Thanks guys. They're adorable and were trying to get into the camera bag but being a responsible person wouldn't dream of catnapping them till they're at least 13wks  Not a breed you see a lot of but i suspect they will become more popular as time goes by :thumbup:


----------



## lymorelynn (Oct 4, 2008)

They are scrumptious :001_wub::001_wub:
Can I ask what breed they are?


----------



## tylow (Feb 11, 2009)

Thanks. They're Somali's. Blue girl and two sorrel boys


----------



## messyhearts (Feb 6, 2009)

OMG!!! Will have to hide from my husband haha. So sweet. I love Somalis.


----------



## Dally Banjo (Oct 22, 2009)

Awwwwwwwwwwwwwwwwwwwwwwwwwwwwwwwwwwwwwwwwwwwww :001_wub::001_wub::001_wub: there are gorgeousssssssssssssssssssss


----------



## skyblue (Sep 15, 2010)

not really into cats myself but what i will say is that these are very well taken pictures


----------



## ehasler (Nov 1, 2010)

They're great! I love the 2nd one along, with the girl peeking out from behind the sheet wondering what the other two are doing  Beautiful kittens and lovely photos - please post more if you have any.


----------



## tylow (Feb 11, 2009)

Thanks everybody for your lovely comments  I'm afraid all credit goes to the extremely photogenic subject matter, very expensive camera and photoshop


----------



## MissBethM (Aug 25, 2010)

:001_wub:
Beautiful pictures and beautiful cats x


----------



## MatildaG (Nov 8, 2010)

They are stunning! Another breed to add to my wanted list....

MG x


----------



## GeordieBabe (Apr 7, 2009)

GORGEOUS kittens:001_wub: and great photo's thx for sharing


----------



## tylow (Feb 11, 2009)

ehasler said:


> They're great! I love the 2nd one along, with the girl peeking out from behind the sheet wondering what the other two are doing  Beautiful kittens and lovely photos - please post more if you have any.


Was looking over the photos and here's some taken at two weeks


----------



## lymorelynn (Oct 4, 2008)

I need one :lol: :001_wub::001_wub:
Would your friend care to swap for a screaming banshee of a 2 and 1/2 year old Siamese - currently calling after her kittens left on Sunday, the tart :eek6:


----------



## tylow (Feb 11, 2009)

:lol: She's got her own screaming banshee Birman at the mo although i'd imagine yours would out scream the Birman


----------



## Mr Gizmo (Jul 1, 2009)

Very nice,you have a good eye for a photo.


----------



## tylow (Feb 11, 2009)

Mr Giz said:


> Very nice,you have a good eye for a photo.
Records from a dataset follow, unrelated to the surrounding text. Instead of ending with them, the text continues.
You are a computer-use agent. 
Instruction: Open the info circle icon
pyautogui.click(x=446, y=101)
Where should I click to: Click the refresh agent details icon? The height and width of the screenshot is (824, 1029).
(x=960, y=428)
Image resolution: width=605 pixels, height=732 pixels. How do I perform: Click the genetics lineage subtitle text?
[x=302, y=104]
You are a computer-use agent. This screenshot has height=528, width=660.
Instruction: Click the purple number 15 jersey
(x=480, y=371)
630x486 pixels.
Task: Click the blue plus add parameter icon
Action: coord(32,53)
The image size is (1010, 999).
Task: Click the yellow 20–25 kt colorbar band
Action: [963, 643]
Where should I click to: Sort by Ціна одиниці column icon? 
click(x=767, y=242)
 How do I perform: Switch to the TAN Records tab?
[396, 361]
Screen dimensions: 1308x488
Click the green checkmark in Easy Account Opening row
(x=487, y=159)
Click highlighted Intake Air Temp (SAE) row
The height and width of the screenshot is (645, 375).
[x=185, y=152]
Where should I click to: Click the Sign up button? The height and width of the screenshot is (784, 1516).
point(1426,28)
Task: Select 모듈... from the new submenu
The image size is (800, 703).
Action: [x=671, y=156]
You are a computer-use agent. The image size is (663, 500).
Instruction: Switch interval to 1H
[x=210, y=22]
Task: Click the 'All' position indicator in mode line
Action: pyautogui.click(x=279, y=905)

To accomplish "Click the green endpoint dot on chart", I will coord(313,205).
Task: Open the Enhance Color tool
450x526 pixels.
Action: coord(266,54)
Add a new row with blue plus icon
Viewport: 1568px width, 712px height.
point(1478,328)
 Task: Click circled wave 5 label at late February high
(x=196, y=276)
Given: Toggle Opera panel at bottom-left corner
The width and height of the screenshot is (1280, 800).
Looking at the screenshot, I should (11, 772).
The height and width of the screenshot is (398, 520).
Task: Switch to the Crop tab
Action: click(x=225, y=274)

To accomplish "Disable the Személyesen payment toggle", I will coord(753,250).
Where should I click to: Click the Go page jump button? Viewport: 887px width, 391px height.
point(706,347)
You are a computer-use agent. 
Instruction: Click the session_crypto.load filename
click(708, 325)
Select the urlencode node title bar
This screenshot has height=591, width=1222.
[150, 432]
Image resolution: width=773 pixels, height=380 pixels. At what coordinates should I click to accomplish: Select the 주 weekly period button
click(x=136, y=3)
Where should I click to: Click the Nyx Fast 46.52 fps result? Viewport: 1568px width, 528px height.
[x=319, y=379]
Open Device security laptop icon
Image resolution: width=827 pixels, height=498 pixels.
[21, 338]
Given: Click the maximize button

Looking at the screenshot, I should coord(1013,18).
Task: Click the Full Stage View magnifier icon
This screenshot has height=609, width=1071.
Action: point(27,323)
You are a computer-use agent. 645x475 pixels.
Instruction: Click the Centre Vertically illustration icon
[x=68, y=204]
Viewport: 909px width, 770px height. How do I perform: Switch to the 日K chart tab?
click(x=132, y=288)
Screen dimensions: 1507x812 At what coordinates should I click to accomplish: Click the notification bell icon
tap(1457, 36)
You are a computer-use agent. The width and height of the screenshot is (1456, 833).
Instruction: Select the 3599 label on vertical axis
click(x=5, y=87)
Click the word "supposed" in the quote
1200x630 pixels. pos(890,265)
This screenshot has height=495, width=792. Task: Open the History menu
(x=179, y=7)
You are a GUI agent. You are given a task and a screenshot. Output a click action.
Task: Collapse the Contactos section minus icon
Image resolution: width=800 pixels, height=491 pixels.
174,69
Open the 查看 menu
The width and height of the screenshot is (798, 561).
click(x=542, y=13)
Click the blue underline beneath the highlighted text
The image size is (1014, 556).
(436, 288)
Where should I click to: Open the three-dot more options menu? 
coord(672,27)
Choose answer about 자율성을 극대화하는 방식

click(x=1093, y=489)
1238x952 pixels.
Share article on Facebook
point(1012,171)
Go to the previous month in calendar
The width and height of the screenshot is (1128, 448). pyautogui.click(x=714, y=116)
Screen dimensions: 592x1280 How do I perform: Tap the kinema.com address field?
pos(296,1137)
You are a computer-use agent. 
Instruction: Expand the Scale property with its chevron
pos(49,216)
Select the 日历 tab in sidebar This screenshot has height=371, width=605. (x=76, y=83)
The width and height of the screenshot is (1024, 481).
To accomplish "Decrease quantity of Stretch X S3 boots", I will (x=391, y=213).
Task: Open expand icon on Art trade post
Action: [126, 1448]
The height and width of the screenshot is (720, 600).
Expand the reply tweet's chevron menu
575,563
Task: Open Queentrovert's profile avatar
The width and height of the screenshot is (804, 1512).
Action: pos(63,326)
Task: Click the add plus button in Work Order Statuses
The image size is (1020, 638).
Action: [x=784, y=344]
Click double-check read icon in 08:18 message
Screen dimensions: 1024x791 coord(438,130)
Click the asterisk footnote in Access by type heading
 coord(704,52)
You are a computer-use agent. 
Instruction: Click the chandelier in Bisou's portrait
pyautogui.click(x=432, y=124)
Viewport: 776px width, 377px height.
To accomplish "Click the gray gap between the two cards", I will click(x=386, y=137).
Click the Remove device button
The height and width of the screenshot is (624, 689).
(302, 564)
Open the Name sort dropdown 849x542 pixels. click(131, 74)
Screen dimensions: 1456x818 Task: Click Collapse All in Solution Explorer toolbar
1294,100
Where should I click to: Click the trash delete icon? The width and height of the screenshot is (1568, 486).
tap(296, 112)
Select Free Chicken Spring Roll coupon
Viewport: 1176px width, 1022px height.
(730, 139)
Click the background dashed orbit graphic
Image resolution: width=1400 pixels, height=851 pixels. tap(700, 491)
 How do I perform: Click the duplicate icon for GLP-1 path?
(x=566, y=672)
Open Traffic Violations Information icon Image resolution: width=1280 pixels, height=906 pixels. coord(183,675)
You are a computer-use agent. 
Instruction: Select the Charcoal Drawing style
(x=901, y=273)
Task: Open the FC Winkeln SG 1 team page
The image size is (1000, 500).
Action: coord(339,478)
Thank you  I must admit i love taking pics just as long as i'm not in them


----------



## Cazzer (Feb 1, 2010)

I so wish I hadn't looked 

I've always wanted a Somali


----------



## Copper (Apr 6, 2010)

Fantastic photos. Yummy little kittens, just want to snuggle them!


----------



## XxZoexX (Sep 8, 2010)

Oh My think i am in love :001_wub:


----------



## CandyApocalypse (Feb 8, 2011)

So adorable


----------



## FabiMama27 (Dec 25, 2010)

soo cute I'm melting!:thumbup:


----------